Comment Re:As an IT worker in the healthcare industry... (Score 1) 212
Agreed with the circus part. I work as the sole IT person for a small company who decided to build their own EMR. First, using a consultant. Now, I make the changes to the software. The owner and the managers have created a very reactive environment, where the business processes change almost daily. They tell me what they want, and I have to implement it. I don't think the thing is nearly as compliant as it should be. The entire system is custom made, the company processes are built around the software. The management decided to flush out all the long-running employees, and now I am constantly running around answering questions. The people we have know "what" to click on, but don't know why. My project completion time has ballooned from hours to weeks. My manager said if they bought an EMR, it would be easy for the vendor to convert all of our data (250 tables, and 1M records). The pickiness of the owner, managers, and the industry make it almost impossible to implement a sane design, a vendor would have no hope of meeting their "requirements." They seem to have no idea what a nightmare hole they have dug. I have been holding things together, but the hole gets a little deeper every day.
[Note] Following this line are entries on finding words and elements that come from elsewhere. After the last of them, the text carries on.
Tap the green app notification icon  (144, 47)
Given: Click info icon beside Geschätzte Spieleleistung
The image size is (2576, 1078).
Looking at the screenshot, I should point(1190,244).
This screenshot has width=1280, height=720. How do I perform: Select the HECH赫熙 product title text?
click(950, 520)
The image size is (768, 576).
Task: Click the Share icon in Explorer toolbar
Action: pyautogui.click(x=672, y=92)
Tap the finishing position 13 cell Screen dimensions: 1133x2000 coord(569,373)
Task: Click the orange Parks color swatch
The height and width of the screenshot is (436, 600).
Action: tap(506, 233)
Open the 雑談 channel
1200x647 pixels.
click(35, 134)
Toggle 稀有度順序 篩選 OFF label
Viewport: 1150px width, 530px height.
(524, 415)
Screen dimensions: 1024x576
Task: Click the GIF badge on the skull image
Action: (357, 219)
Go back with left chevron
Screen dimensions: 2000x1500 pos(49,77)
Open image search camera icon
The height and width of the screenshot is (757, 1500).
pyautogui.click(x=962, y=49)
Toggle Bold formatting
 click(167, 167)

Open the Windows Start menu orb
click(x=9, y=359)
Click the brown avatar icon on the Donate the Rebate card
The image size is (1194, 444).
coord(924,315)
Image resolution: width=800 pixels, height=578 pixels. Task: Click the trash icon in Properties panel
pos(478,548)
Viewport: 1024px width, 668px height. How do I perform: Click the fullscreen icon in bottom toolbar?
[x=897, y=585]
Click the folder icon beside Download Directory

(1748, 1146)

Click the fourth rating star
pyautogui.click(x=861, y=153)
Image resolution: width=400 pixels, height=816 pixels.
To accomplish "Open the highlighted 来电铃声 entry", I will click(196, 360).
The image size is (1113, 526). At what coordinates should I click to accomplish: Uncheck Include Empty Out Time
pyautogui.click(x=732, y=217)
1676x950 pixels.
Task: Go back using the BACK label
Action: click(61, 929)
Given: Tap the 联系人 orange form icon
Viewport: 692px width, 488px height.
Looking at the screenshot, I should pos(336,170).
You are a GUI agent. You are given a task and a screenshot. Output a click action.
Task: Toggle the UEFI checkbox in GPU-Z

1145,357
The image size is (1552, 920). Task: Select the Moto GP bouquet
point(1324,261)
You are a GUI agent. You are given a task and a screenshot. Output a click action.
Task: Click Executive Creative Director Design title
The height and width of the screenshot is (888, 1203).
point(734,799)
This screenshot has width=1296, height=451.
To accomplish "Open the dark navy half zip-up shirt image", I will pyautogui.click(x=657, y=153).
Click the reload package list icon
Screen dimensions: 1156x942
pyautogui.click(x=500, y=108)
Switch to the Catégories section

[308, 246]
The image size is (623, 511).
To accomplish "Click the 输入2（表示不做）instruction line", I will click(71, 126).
It's the healthcare people who need IT training. Even some rudimentary logical training would help. Your computer cannot read your mind; it cannot think. If it tells you to do something, it doesn't mean you have to do it. It means it was programmed to pop up the dialog box. You still have to know what you are doing. Yes, you have to use the note format provided. No, you cannot have a special note just for yourself. Yes, you have to have internet access to access the internet. When you print something, the words on the paper cannot change when the data is updated?! Just because you took grandma's blood pressure, doesn't make you God. Just type it in the box labeled "blood pressure" so we can all get on with our day.